You are warmly invited to our Christingle Service. The service is for children. Come early if you want a seat. Carols will be sung during the service along with seasonal readings from the Bible. During the service the significance of the Christingle will be explained. The Christingles will be lit and given out, and then the lights will be dimmed whilst another carol is sung.

A collection will be taken during the service to support the Methodist Church's children's charity, Action For Children.





In 2011 we had a tableau of the Christmas story during the service. A stable scene had been created to make the story more realistic, with palms, a star and a crib.

We had two readers and a group of actors of all ages acting out the story. They were volunteers from the church members and friends of the church.

The angel appeared to the shepherds announcing the birth of the baby Jesuus.

The shepherds then went into Bethlehem to look for the the child.

The wise menWe also had a guest appearance of a camel, which came with the three wise men.

Here he is waiting quietly whilst his masters offer their gifts of gold, frankincense and myrrh and worship the new born King.

Thank you for all those who took part and made the service so interesting.

The collection during the service raised over £200 for Action For Children.


What does the Christingle mean?

The Christingle itself is made up of

  • four cocktail sticks bearing dried fruit or sweets - to signify the four seasons and the fruits of the earth and God's good gifts
  • a red ribbon (or tape) - indicating the blood/ love of Christ
  • an orange - representing the world
  • a lighted candle - symbolising Jesus, the Light of the World










The Christingle Story

No one knows for certain when the word "Christingle" was first used or from what it derived, but wherever the Moravians went in the great outreach of missionary evangelism in the 18th and 19th centuries they took with them the custom of the Christingle.
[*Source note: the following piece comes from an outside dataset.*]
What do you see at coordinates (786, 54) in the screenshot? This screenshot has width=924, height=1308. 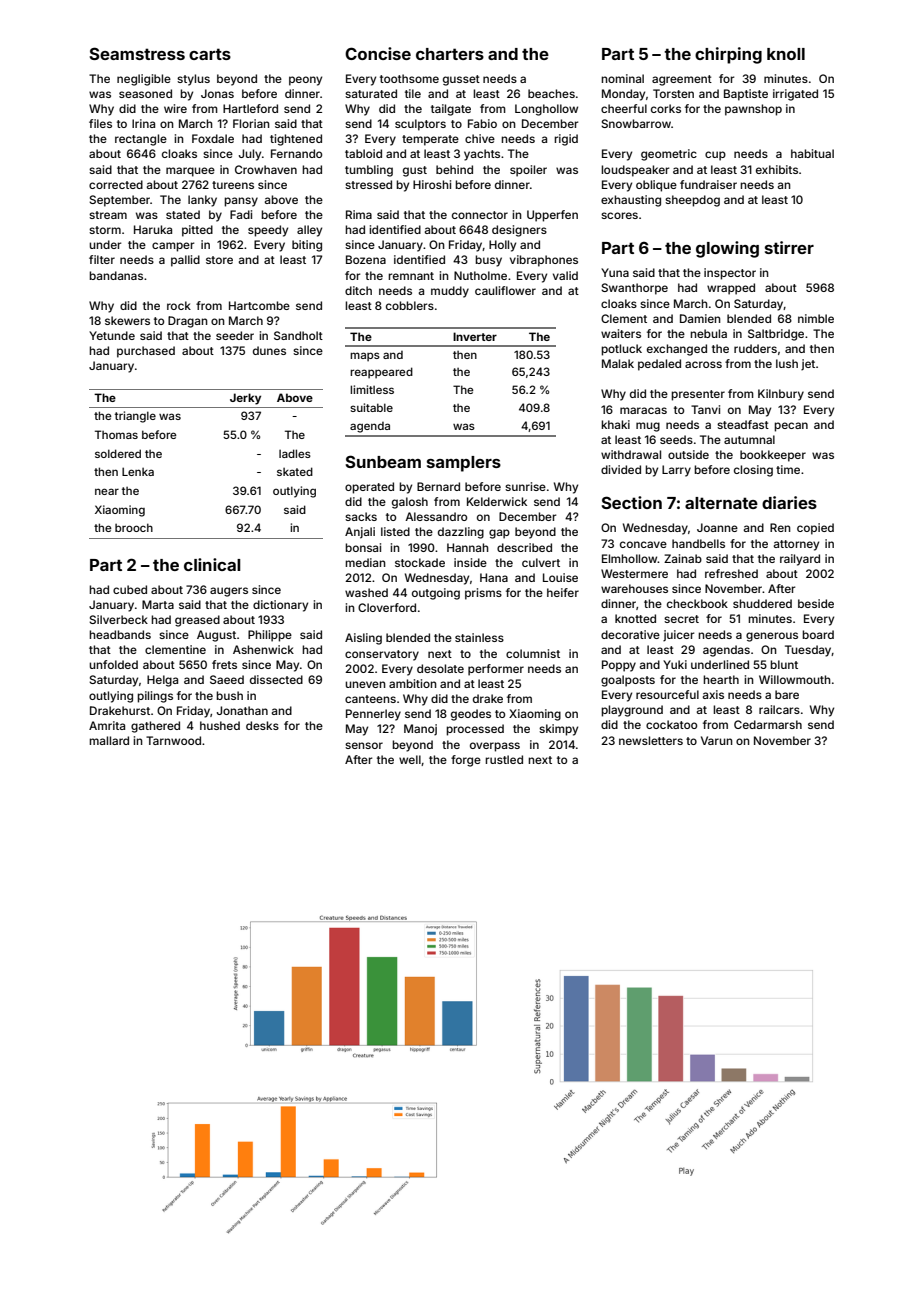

The symbolism gradually developed and today in the Moravian Church in Britain, the Christingle consists of an orange representing the World, with the candle inserted in the centre and lit to represent Christ the Light of the World. The candle used to be held on a goose quill, part of which was split into fronds, on which were impaled nuts, fruits, raisins and sweets. These stood for the created order over which Christ is King, and for the fruits of the earth and the benefits that come to our lives through God's bounty and goodness. Since goose quills are not so readily available, today we use cocktail sticks on which to impale the fruit. The wood still being part of God's created order. The red ribbon forms a circle around the orange and reminds us of Christ's Passion, through which our redemption has come.

The Christingle Service is usually held on the Christmas Eve at Banner Cross Methodist Church, and is a Children's Celebration in which we place the child in the midst of all we do, just as the Christ - Child is the centre of all our lives. At the climax of the service, each child receives a lighted Christingle and in the magical moment of the darkened Church, the visual symbol tells the truth of the Christmas story, - that in the darkness of the world there has shined a great light. In the darkness, with the lighted Christingle the Children sing the "Away in a manger".

The Moravian Church established Christingle in 1747 as a powerful and moving symbol of Christ’s light and his love for all people. The Children’s Society introduced it to the Church of England in 1968 and it is now a popular, much-loved family event in many other churches.